Predictive Analysis on 2016 U.S. Election
Introduction
Predicting the winner of the U.S. presidential election has always been diffcult. People’s voting tendency depends on various variables and kept changing between the time of data gathering and election day. Statisticians have been investigating patterns and related features and many polls were conducted before the election in order to predict the winner, yet, election 2016 gave us a big surprise whose result was against most predictions. Thus, it is both interesting and challenging to identify significant variables by machine learning models and make predictions as accurate as possible.
In this project, we focus on predicting the county-level winning candidate and identify the demographic variables that distinguish county clusters and associated candidancy preference. We apply logistic regression and random forest model in the prediction task and reach 92.2% acccuracy in test data. We also identify that $White$, $\ Citizen$, $\ Employed$, $\ Professional$, $\ Minority$ are the most influential variables to the classification models.

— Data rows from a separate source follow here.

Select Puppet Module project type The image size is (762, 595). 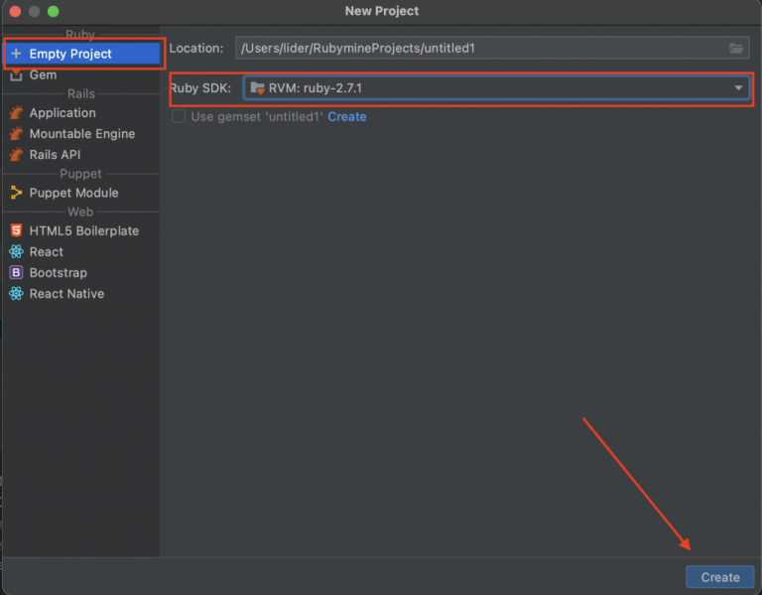[x=73, y=193]
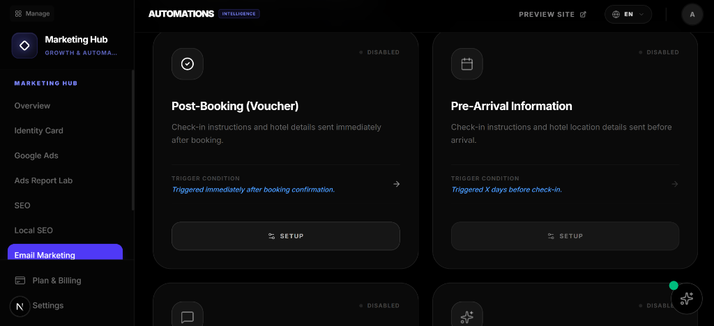The height and width of the screenshot is (326, 714).
Task: Open the user avatar A menu
Action: click(x=692, y=14)
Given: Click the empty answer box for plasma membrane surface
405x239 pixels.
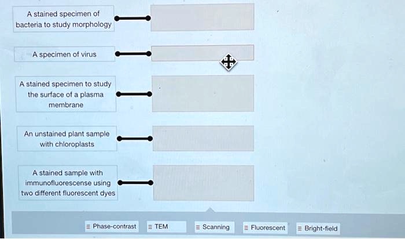Looking at the screenshot, I should tap(202, 93).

Then, we use K-Means to cluster counties into 3 groups and analyze their demographic features difference with respect to their general candidate preference, charaterizing the demographic features of the county groups that are in favor of either caniddates.
Data Preparation
We are given three sets of data: ‘election_raw’, ‘census’, and ‘census_meta’. The ‘election_raw’ contains the number of votes of each candidate in each area (nation, state, county) which is represented by the unique $\ fips$ number. Census data contains census information in 2010. census-meta contains the type of each variable in census data.
Since this project is based on the county-level analysis, we first select all county-level observations in election_raw.
Then, we begin to clean census data by removing some variables that are highly correlated and make some adjustments to the data by converting $\ Employed$, $\ Citizen$, $\ Women$ into percentage of total population. Next step is weighting the variables by population and aggregating the census data into county level.
After getting tidied census and election_raw, our final goal is to combine these two into one table. However, before doing that, we need to only obtain the observation of the winner in each county (Trump or Clinton) since our upcoming models are aimed for predicting the winner of each county. Then, we can combine these two tables by the key $\ county$ and $\ state$, which gives us the final version of data called ‘merged_data’.
In order to fit our models of logistic regression,random forest, and K-means, we need to convert the candidate to factors and remove variables that are not predictive features. Specifically, we do that by letting Trump represent $1$ and Clinton represent $0$.
Methods of Analysis
Our primary goal is to build prediction models for the county-level winning candidate and identify significant predictive variables. We approach this by both supervised and unsupervised learning models.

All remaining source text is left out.